Djamel Benlamri a enfin sa chance, à presque trente ans, et il ne la laisse pas passer. Ses prestations lors de la CAN 2019 en Égypte lui valent le surnom de « guerrier » et l’image de sa pommette ouverte en finale face au Sénégal est passée à la postérité, symbolisant l’esprit combatif de toute l’équipe pendant le tournoi.
« On a cherché à nous salir et nous priver de l’EN. Un coach et un président sont venus, ils nous ont donné nos chances et finalement, on est là. J’ai été lésé mais je ne vais pas le dire, je me suis sauvé de cette histoire. On m’a touché on a dit que j’étais un voyou. Le plus important, c’est que plus personne ne soit lésé. Il ne me reste plus longtemps mais il faut qu’on préserve les joueurs », déclara-t-il le soir du sacre.
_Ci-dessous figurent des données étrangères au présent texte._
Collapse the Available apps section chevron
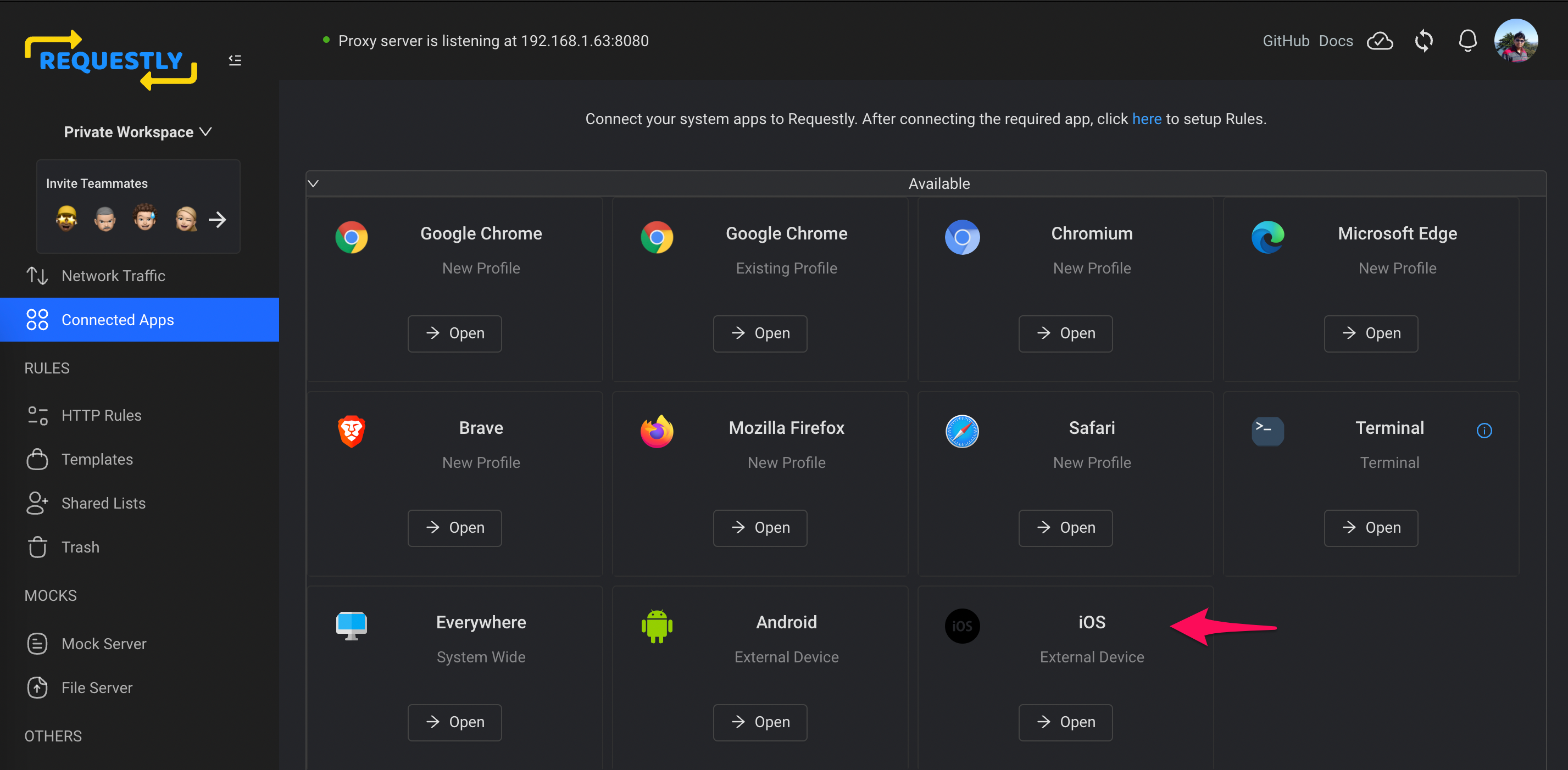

Pendant toute sa carrière, Djamel Benlamri a été victime de cette réputation sortie d’on ne sait où. « Beaucoup de gens ont véhiculé une image de tête brûlée et de joueur manquant de discipline pour Djamel (…). Cela a retardé l’éclosion de Djamel au plus haut niveau », explique son coach de l’EN olympique en 2012, Azeddine Aït Djoudi, cité par le site 20minutes.fr, qui a consacré un portrait au nouveau joueur de Lyon.
Pourtant, le joueur, outre sa grinta, est connu aussi pour sa timidité et sa réserve. « Il ne parle pas beaucoup mais sur le terrain on sait qu’avec lui on peut aller à la guerre », témoigne le gardien de Lyon Anthony Lopez, qui vient de le découvrir. « Je découvre l’homme, il est encore un peu réservé mais il est intelligent et pourra aider les plus jeunes », confirme pour sa part Rudi Garcia.
Lorsque, le 19 juillet 2019, il soulève le trophée de la CAN, beaucoup avaient savouré avec lui cette belle revanche sur le sort, avec le regret qu’elle vienne un peu trop tard, en tout cas assez tard pour lui permettre de réaliser son rêve de jouer en Europe. Un autre pronostic qu’il démentira à l’automne 2020 en rejoignant le demi-finaliste de la dernière édition de la Ligue des champions. Sa combativité et son sens du sacrifice ont fini par payer.